Kingston, Ont., pub loses liquor licence for breaking pandemic rules

Ontario's alcohol licensing agency has removed the ability of a Kingston, Ont., sports pub to serve alcohol because the business owner broke pandemic rules.

J.A.K.K. Tuesdays said on Facebook it refused to ask for proof of vaccination

The taps will be dry at a pub in Kingston, Ont., because the business repeatedly broke pandemic rules, according to the province's licensing agency. (Jean Delisle/CBC)

A Kingston, Ont., sports pub can no longer serve alcohol as Ontario's alcohol licensing agency, the AGCO, has removed its licence for breaking pandemic rules.

The decision comes about a week after J.A.K.K. Tuesdays shared on Facebook it wouldn't enforce the province's proof-of-vaccine rules, which came into effect Sept. 22.

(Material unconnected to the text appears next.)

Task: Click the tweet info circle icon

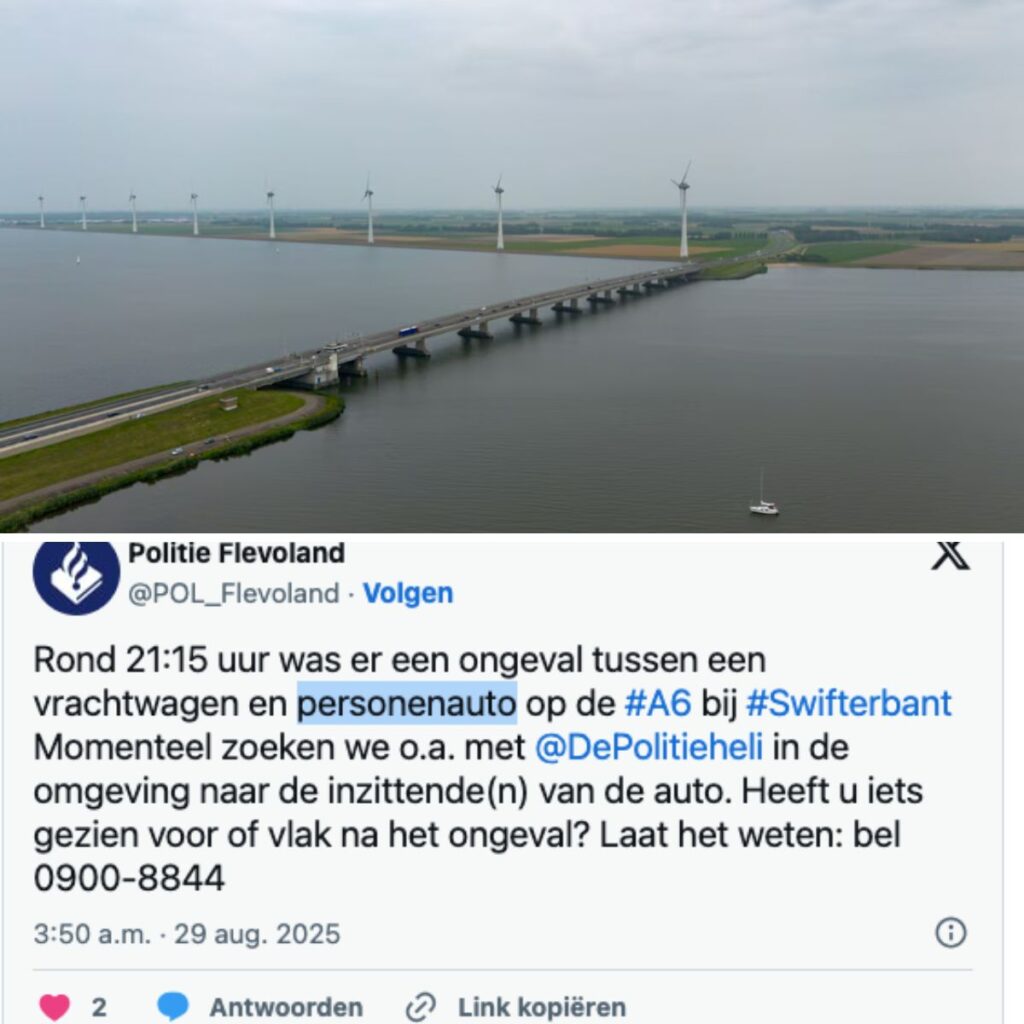Action: point(951,933)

The AGCO said in a Thursday news release officials with the pub told the agency on Sept. 10 it wouldn't enforce the Reopening Ontario Act, which covers vaccine rules along with what's allowed under Step 3 of the province's reopening plan.

The pub also posted signs saying it wouldn't follow the rules.

Kingston's public health unit received several complaints about the pub and on Sept. 24, bylaw officers charged the business owner after watching the pub break the reopening act, according to the agency, which said one of its officials also saw the pub break the rules.

J.A.K.K. Tuesdays changed its profile picture last week to show an anti-vaccine mandate message. (J.A.K.K. Tuesdays/Facebook)

The news release said the liquor licence will be suspended and the agency will move to permanently take it away for public safety. The pub can appeal.

"We appreciate and recognize all the establishments that are taking this responsibility seriously and will continue addressing situations where that responsibility is being disregarded," AGCO CEO Tom Mungham said in a statement.

Provincial officials have said asking people to show proof they received two doses of a COVID-19 vaccine in high-risk places will save lives and the hospital system, while avoiding the types of shutdowns seen last winter and spring.

This is the first publicly reported liquor licence suspension in Ontario since the proof-of-vaccination system began.